[start of EXERCISE MATERIAL]
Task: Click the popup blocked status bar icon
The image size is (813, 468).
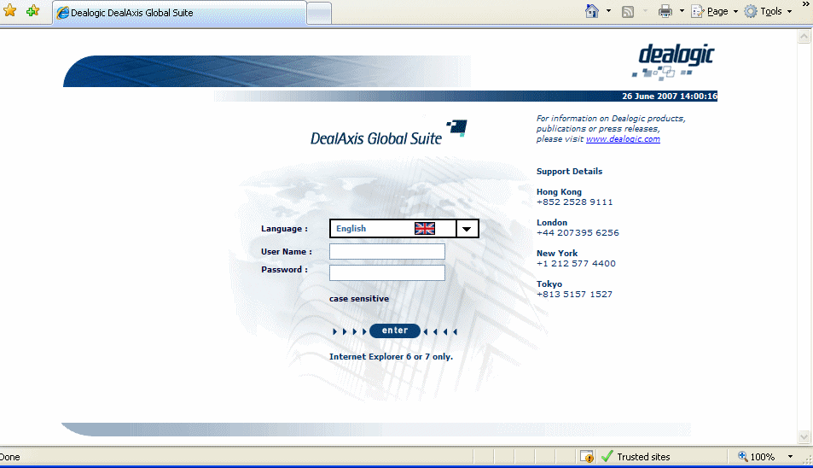Action: coord(587,457)
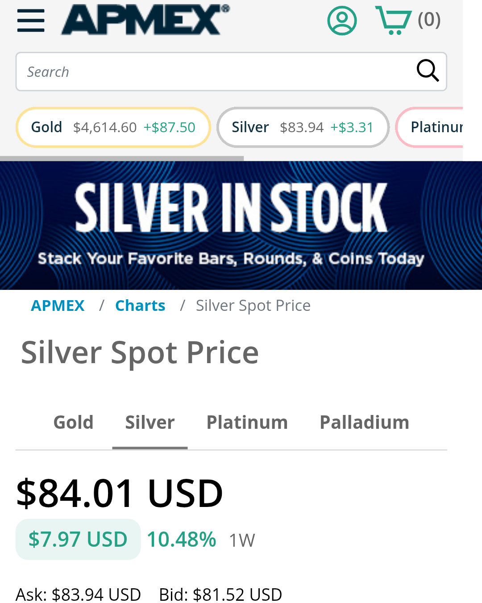Screen dimensions: 482x603
Task: Open the user account icon
Action: point(342,21)
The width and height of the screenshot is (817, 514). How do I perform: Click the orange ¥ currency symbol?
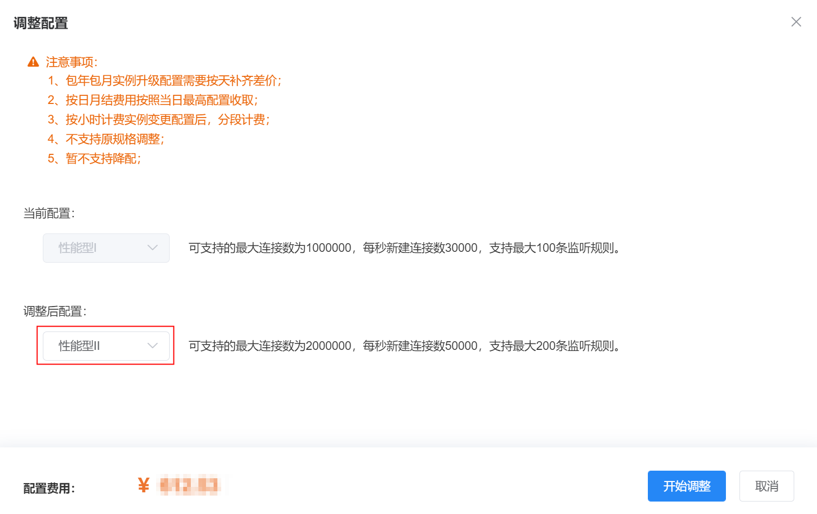143,485
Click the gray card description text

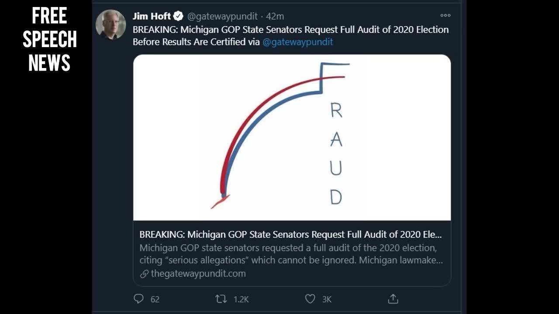[290, 254]
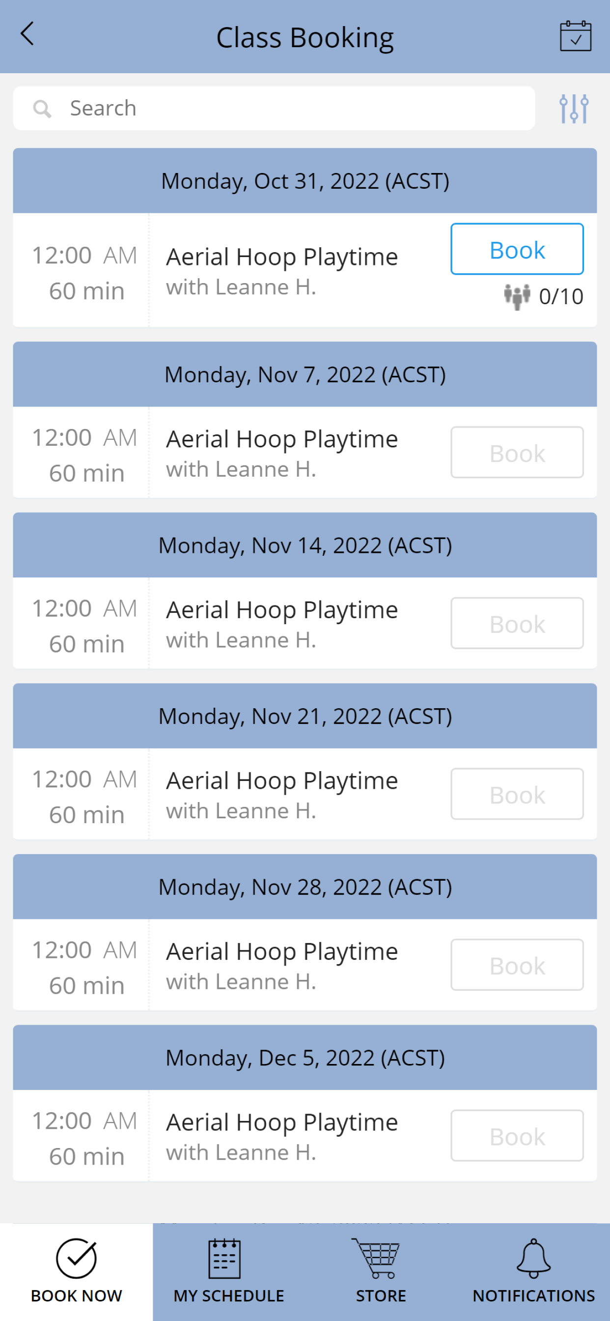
[end of EXERCISE MATERIAL]
# THE EXERCISE:
Can you write out all the items again with "Click" switched to "Select" everywhere, leaving everything else unchanged and omitting the pictures?

# WRITTEN ANSWER:
Task: Select the popup blocked status bar icon
The image size is (813, 468).
Action: coord(587,457)
Screen dimensions: 482x603
Task: Open the user account icon
Action: point(342,21)
The width and height of the screenshot is (817, 514). How do I perform: Select the orange ¥ currency symbol?
143,485
Select the gray card description text

[290, 254]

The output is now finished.